Opinion
00-02469
Submitted March 28, 2002
June 3, 2002
Appeal by the defendant from a judgment of the Supreme Court, Queens County (Blumenfeld, J.), rendered February 2, 2000, convicting him of burglary in the second degree, criminal mischief in the fourth degree, and possession of burglar's tools, upon a jury verdict, and imposing sentence.
Lynn W. L. Fahey, New York, N.Y. (Yvonne Shivers of counsel), for appellant.
Richard A. Brown, District Attorney, Kew Gardens, N.Y. (John M. Castellano, Nicoletta J. Caferri, and Michael D. Hanratty of counsel), for respondent.
NANCY E. SMITH, J.P., CORNELIUS J. O'BRIEN, LEO F. McGINITY, SANDRA L. TOWNES, JJ.

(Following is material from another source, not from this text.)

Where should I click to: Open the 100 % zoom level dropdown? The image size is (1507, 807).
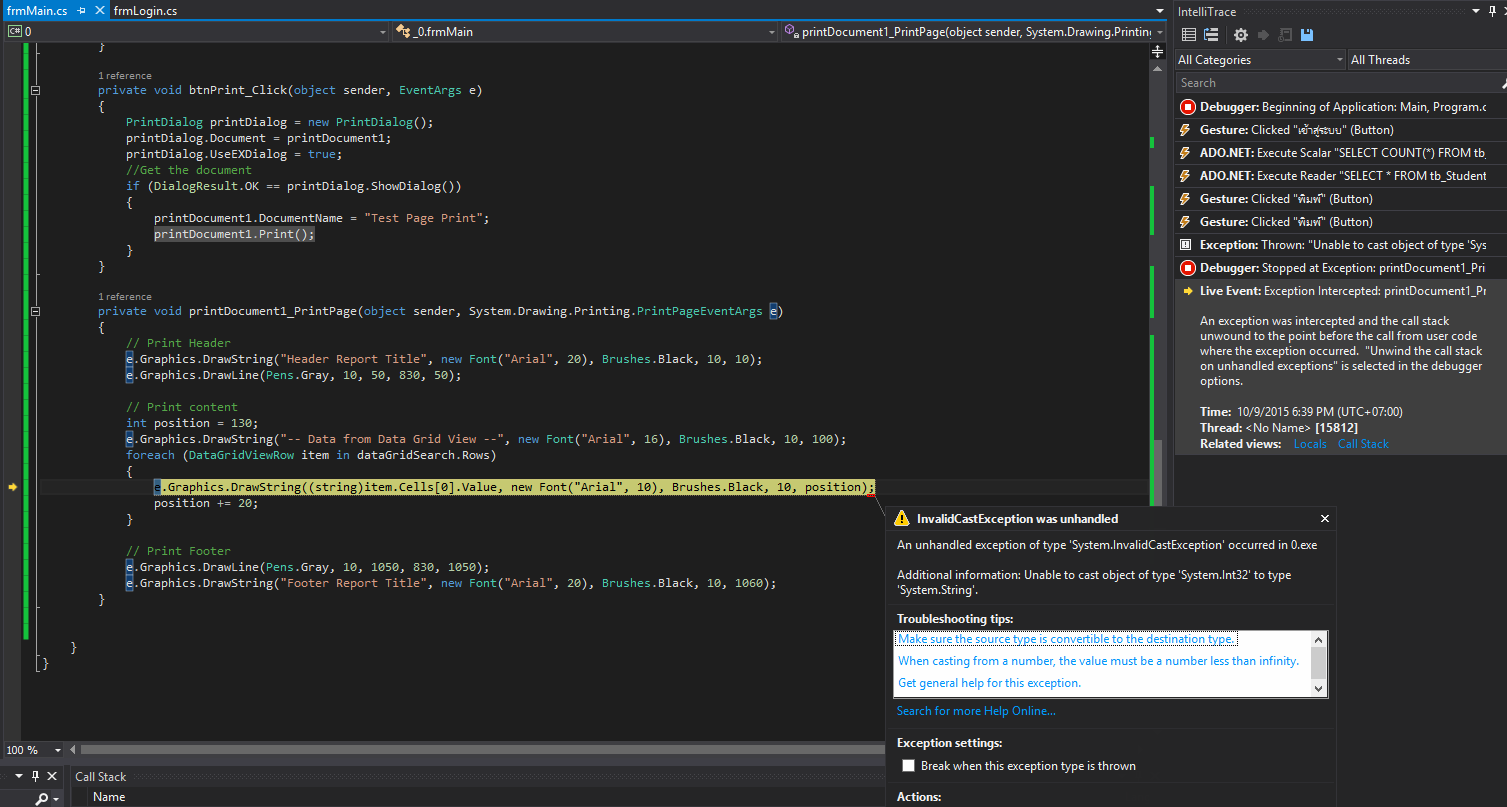pyautogui.click(x=57, y=750)
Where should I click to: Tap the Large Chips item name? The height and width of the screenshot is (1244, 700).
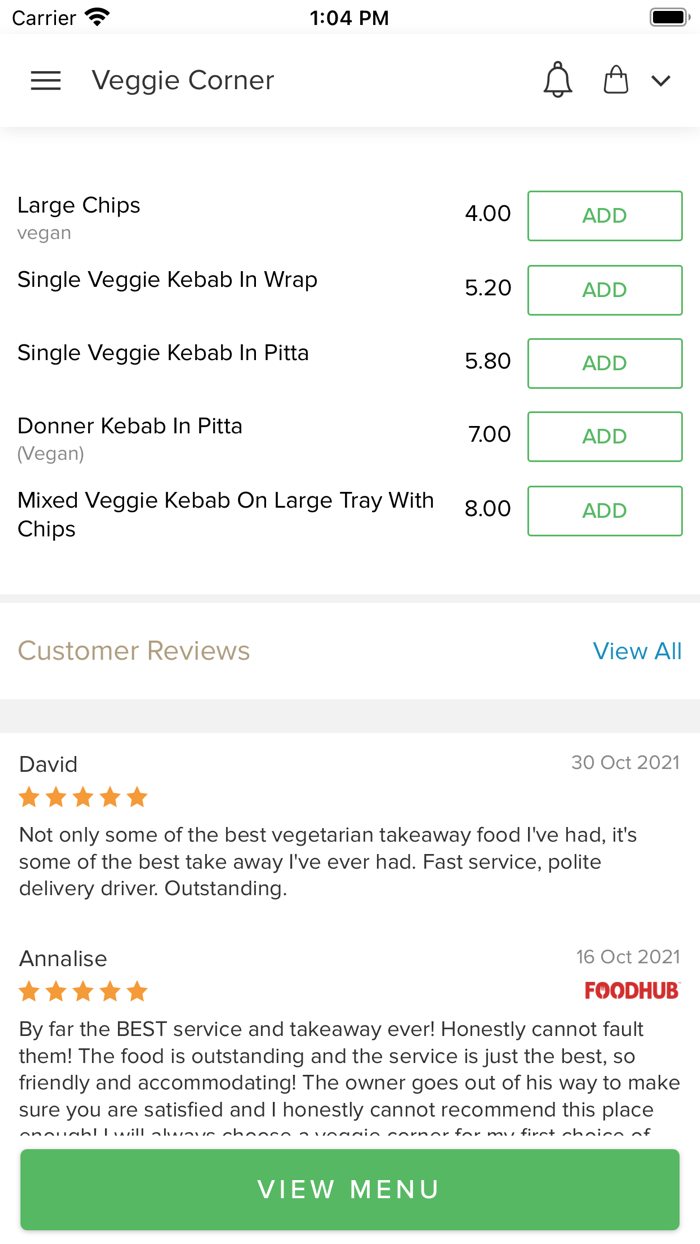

ORDERED that the judgment is affirmed.
The defendant's contention that the People failed to prove his guilt by legally sufficient evidence because the arresting police officer's testimony was incredible as a matter of law is unpreserved for appellate review. The defendant did not specifically raise this issue before the trial court, and he cannot rely on the argument made by his codefendant at trial (see People v. Gray, 86 N.Y.2d 10, 20; People v. Buckley, 75 N.Y.2d 843, 846; People v. Ross, 262 A.D.2d 429; People v. Chung Yee Choi, 224 A.D.2d 271). In any event, viewing the evidence in the light most favorable to the prosecution (see People v. Contes, 62 N.Y.2d 620), we find that it was legally sufficient to establish the defendant's guilt beyond a reasonable doubt. The police had a reasonable suspicion that a burglary was taking place when they arrived at the scene based upon information which had been communicated to them. One of the police witnesses testified that he observed the defendant exit the house from a side window and apprehended him after a brief foot chase. Moreover, resolution of issues of credibility, as well as the weight to be accorded to the evidence presented, are primarily questions to be determined by the jury, which saw and heard the witnesses (see People v. Gaimari, 176 N.Y. 84, 94). Its determination should be accorded great weight on appeal and should not be disturbed unless clearly unsupported by the record (see People v. Garafolo, 44 A.D.2d 86, 88). Upon the exercise of our factual review power, we are satisfied that the verdict of guilt was not against the weight of the evidence (see CPL 470.15; People v. Grandsoult, 295 A.D.2d 362 [decided herewith]).
SMITH, J.P., O'BRIEN, McGINITY and TOWNES, JJ., concur.